I was with people with deep respect for the value of human life, from both faith-based and secular perspectives. The Diocese of Manchester’s public policy director was right there where he needed to be. There were conventional pro-lifers, and some unconventional ones who would probably flee in horror from a “pro-life” label.

I was with people who took it personally to think that the state might oppose suicide for some groups but support it for others. I was with longtime advocates for the rights of people with disabilities, who know how appealing shortcuts can be within our health care system. The idea of third-party payors seeing suicide as medical treatment helped motivate attendance.

There were people simply offended by the language of the bill. It would prohibit the use of the word “suicide” on a death certificate for someone exercising that “end-of-life option.” Excuse me, but the intentional taking of one’s own life is suicide, and providing the pills to do it is assisting the suicide. Own it, for heaven’s sake.

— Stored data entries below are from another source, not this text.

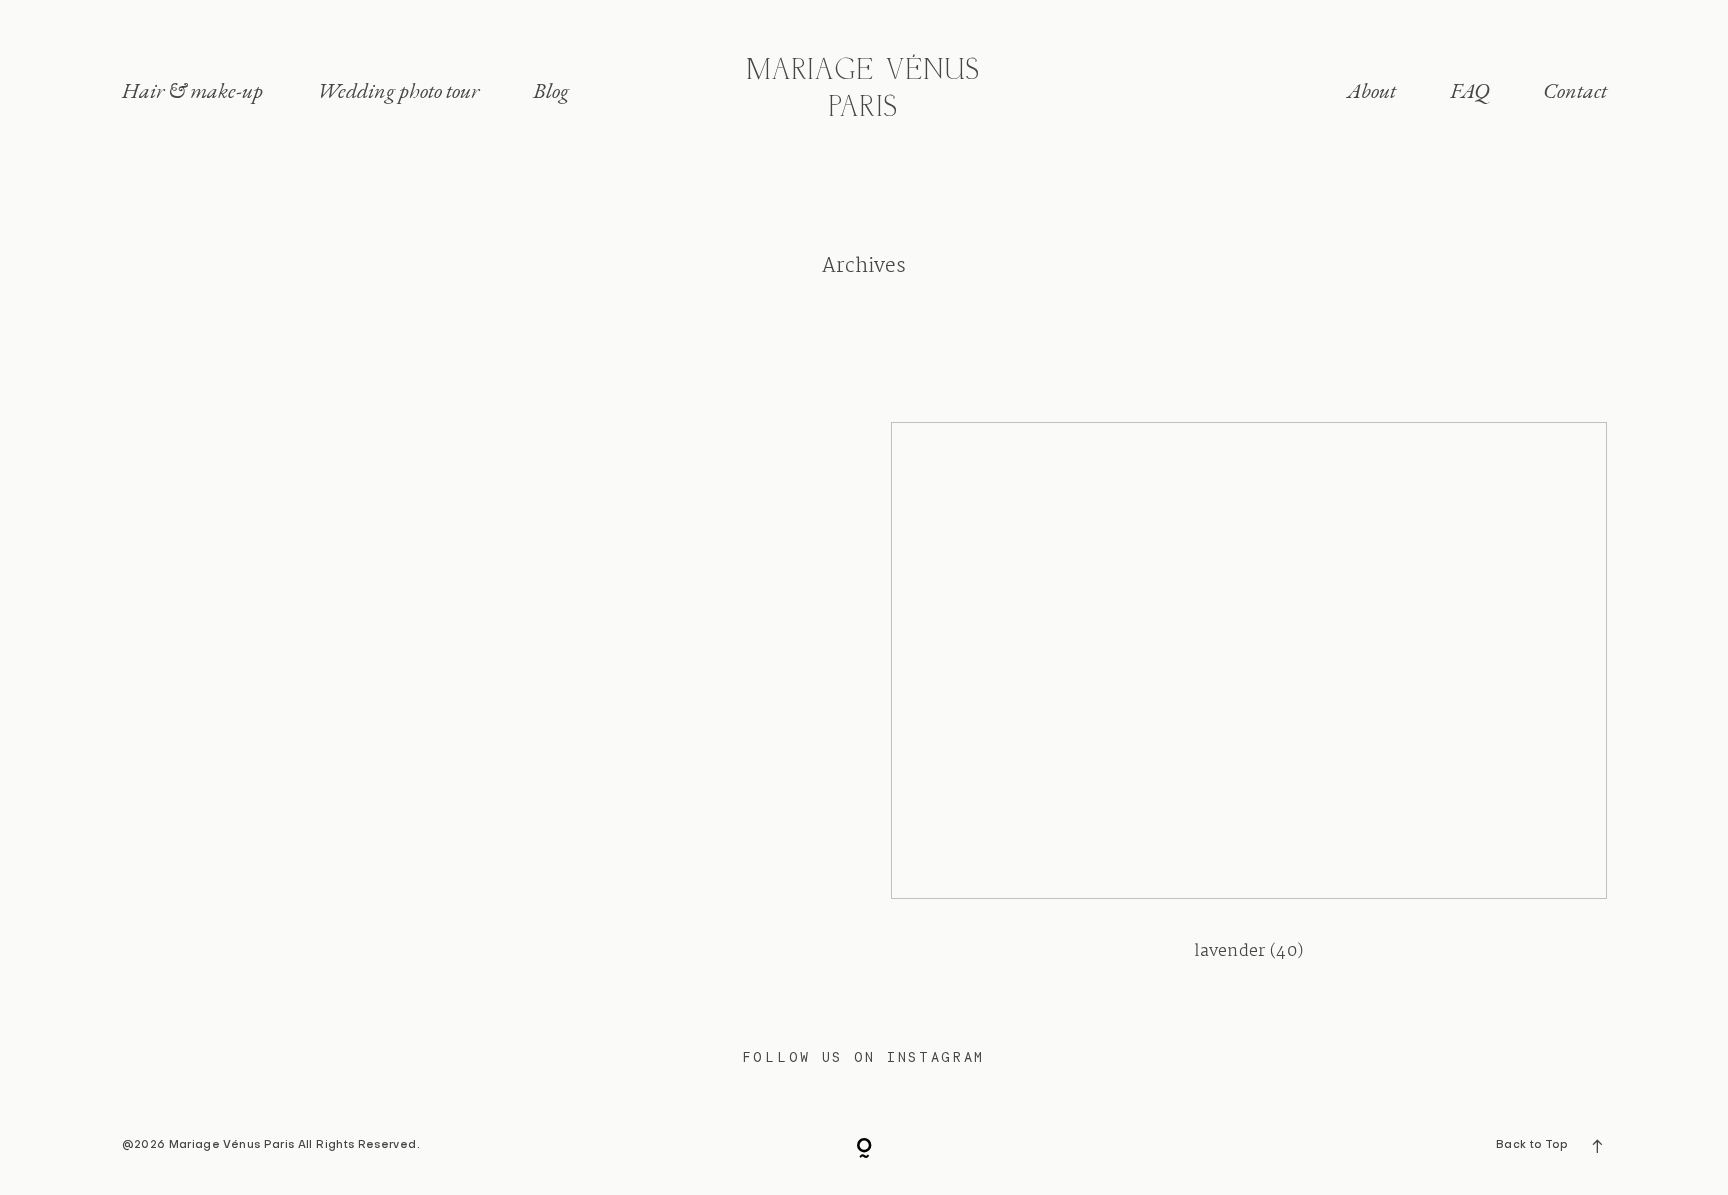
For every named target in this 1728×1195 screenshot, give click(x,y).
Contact (1575, 90)
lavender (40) (1249, 710)
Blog (551, 90)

Why didn’t I testify? Because nearly every senator on the committee had heard from me before, some of them many times through the years. There’s a tendency to see a familiar face and think she’s just saying the usual stuff. I wanted to leave the spoken testimony to people the senators didn’t know. I wanted the legislators to sit up and take notice of the people who don’t normally come to Concord. I didn’t mind standing in the hall to free up a seat in the hearing room.

There were advocates for the bill present, of course. But they, like me, have to come to terms with the coalitions that didn’t exist before assisted suicide became a matter of public policy. Such coalitions can drive high turnout.

Did the senators really hear the people who came to the hearing? We’ll see. The vote is pending. I know this subject – so much more than a mere “issue” – won’t go away. The intense anguish of seeing a loved one suffer will always make us reach for a solution. That’s something to be faced by each of us who knows that the direct intentional induced termination of human life is not the way.

I ended the day with great hope. When I go to a hearing and see people I’ve never met before doing a better job than I ever could in making a point, I’m grateful. When I see people who went to a great deal of trouble to come to a hearing so we can support each other, I want to cheer. When I see familiar allies, I feel deep respect for their perseverance.

I love my state, with its mammoth legislature (400 reps, 24 senators) and wide-open State House. Those legislators get paid $100 a year, by the way, which helps squelch any incipient notions of superiority. I’m convinced there’s no other hall of government in the country so welcoming to ordinary citizens with something to say.

So I have no excuses. Resisting an assisted suicide policy is up to me. Better yet, as I saw that the hearing filled with fresh faces and new voices, it’s up to us.